Editor’s note: This article was written by Amelia Federico, a graduate of Grant Beacon Middle School and now a junior at Metropolitan State University of Denver. She is also an active member of Our Turn, a youth-led movement dismantling oppressive structures that limit access to quality education.

My name is Amelia Federico and I am a junior at MSU Denver and a proud Denver Public Schools alumni. I am urging the DPS Board of Education to vote NO on the superintendent’s recommendation to dismantle the Beacon Network Innovation Zone.

I support of the Beacon zone maintaining its operating status in DPS because of my transformative experience as a student at Grant Beacon Middle School.

Amelia Federico

I attended DPS from the age of five through high school. I was extremely grateful for my time at DPS, and will always appreciate the things I learned and the people I met along the way. Some of my best years in DPS were at Grant Beacon, where I had access to a supportive community environment, enrichments that other schools don’t offer, and robust social emotional and mental health support.

From the moment I started sixth-grade academy until I walked across the stage at 8th-grade continuation I felt safe and supported at Grant Beacon. The experience at Grant was unique.

One of my favorite parts about attending Grant Beacon was the opportunity to enroll in enrichments. I had the chance to be exposed to learning material and opportunities I would not had otherwise.

When I was in the sixth grade I was in a peer mentorship program. I was assigned an eightth grader who supported me through my first year transitioning to a new school. I knew if I had a question I had someone to talk to. This created a very special sense of belonging and community engagement which I loved.

In the seventh grade, I attended an enrichment on how to start a blog. This was exciting for me because I love writing and wanted to improve my skills. This enrichment exposed me to blog design, marketing, and professional writing.

In the eighth grade, I was part of a math enrichment program where I received 1:1 support from my math teacher. This 1:1 support was extremely beneficial for me because I had the opportunity to ask questions without hesitation, get to know my teacher, and build community.

Data for locating visible targets
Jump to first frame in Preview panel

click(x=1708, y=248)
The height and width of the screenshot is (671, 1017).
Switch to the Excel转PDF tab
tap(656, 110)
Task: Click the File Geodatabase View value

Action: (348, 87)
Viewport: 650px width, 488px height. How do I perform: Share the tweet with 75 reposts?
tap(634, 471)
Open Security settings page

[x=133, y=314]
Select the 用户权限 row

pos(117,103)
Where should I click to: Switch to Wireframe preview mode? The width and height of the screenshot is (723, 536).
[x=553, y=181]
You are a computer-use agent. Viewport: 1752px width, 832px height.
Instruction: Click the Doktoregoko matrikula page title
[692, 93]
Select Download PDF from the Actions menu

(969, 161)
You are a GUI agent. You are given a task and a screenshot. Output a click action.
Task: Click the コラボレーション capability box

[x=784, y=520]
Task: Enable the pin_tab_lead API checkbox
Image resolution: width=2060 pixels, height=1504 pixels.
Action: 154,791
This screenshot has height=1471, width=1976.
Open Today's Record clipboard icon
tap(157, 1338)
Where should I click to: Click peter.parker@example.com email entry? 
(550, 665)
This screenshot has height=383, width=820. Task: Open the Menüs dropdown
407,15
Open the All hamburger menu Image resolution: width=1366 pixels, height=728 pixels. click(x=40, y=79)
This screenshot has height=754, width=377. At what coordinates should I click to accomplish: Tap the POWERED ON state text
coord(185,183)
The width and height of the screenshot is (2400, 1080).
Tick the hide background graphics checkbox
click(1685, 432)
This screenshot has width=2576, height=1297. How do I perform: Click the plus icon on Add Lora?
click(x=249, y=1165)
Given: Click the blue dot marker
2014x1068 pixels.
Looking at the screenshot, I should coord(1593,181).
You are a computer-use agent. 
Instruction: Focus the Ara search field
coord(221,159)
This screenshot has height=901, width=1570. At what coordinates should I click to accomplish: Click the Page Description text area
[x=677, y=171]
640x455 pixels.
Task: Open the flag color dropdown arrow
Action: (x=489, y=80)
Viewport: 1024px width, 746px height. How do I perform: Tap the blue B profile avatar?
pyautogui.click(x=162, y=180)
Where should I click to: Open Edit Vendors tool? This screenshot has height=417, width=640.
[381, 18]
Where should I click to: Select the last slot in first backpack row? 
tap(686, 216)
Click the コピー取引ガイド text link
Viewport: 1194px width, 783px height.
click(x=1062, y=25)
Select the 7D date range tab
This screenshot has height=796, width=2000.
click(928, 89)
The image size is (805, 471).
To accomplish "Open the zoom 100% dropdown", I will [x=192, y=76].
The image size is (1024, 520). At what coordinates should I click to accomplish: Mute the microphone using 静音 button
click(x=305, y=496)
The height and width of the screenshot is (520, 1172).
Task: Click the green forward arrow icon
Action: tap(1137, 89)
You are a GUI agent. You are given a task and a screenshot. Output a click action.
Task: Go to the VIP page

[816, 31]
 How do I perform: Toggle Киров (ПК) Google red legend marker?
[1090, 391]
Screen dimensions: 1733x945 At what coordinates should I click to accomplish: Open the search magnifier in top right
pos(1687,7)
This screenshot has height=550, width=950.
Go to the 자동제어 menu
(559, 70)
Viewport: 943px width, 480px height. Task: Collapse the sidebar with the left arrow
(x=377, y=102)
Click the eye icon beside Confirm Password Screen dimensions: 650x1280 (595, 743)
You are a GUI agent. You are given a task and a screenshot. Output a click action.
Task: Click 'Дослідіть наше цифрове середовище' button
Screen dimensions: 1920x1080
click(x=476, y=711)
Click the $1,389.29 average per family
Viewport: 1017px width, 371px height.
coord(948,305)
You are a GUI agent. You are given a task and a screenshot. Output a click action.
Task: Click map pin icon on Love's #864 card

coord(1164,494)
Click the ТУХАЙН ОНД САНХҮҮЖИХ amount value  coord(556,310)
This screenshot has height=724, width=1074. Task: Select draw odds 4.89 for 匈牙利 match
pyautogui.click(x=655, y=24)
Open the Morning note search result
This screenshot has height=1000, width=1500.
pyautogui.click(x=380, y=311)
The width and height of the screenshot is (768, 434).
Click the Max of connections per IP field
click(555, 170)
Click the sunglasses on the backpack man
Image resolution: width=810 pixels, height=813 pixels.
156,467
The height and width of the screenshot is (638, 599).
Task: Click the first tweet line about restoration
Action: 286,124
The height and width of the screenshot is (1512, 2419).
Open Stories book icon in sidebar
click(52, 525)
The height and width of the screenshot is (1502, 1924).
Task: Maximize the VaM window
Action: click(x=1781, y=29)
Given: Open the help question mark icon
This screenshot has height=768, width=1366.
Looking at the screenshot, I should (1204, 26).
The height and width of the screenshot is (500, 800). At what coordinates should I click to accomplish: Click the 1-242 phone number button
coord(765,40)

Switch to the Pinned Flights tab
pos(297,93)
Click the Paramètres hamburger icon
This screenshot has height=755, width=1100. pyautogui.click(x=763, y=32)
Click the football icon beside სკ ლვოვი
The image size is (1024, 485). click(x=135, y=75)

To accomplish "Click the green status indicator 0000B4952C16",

Objective A
Transcribe the passage of the Grant Beacon essay starting with "I attended DPS" and going on through "not had otherwise.".
Objective B
According to the essay on Grant Beacon Middle School, why was the eighth-grade math enrichment so helpful to the writer? Answer in one to three sentences.
Objective C
Write the next part of the essay on Grant Beacon Middle School, picking up after its final sentence.
None of this material is needed for the work here.

Task output A
I attended DPS from the age of five through high school. I was extremely grateful for my time at DPS, and will always appreciate the things I learned and the people I met along the way. Some of my best years in DPS were at Grant Beacon, where I had access to a supportive community environment, enrichments that other schools don’t offer, and robust social emotional and mental health support.

From the moment I started sixth-grade academy until I walked across the stage at 8th-grade continuation I felt safe and supported at Grant Beacon. The experience at Grant was unique.

One of my favorite parts about attending Grant Beacon was the opportunity to enroll in enrichments. I had the chance to be exposed to learning material and opportunities I would not had otherwise.

Task output B
The writer received 1:1 support from the math teacher in that program. This support helped because it let the writer ask questions without hesitation, get to know the teacher, and build community.

Task output C
To this day I am still connected with my middle school math teacher, and that right there is the power and strength of the Beacon community. These experiences were unique to the Beacon Innovation Zone. Years later I am still talking about how these programs changed my life.

I believe that future generations of Denver students should have access to a school environment and the phenomenal Beacon Innovation Zone.

The recent proposal from DPS Superintendent Alex Marrero to revoke the district’s partnership with the Beacon Innovation Zone breaks my heart. It is deeply troubling to me that a leader like Alex Magaña, who is leading on equitable education, is being penalized for all of his hard work.

It concerns me that the topic of conversation in education spaces is dominated by public vs charter and innovation schools. In reality, local leaders’ efforts as it pertains to education must be student-centered.

The Beacon Innovation Zone has been intentionally created around the needs of the communities its two schools serve and it is drastically improving educational outcomes. As an illustration, from 2013 to 2016 Kepner Beacon was run by the district. During this time the school was a red school. On the flip side, starting in 2017-2019 the school was run by the Beacon Innovation Zone and grew into a green school.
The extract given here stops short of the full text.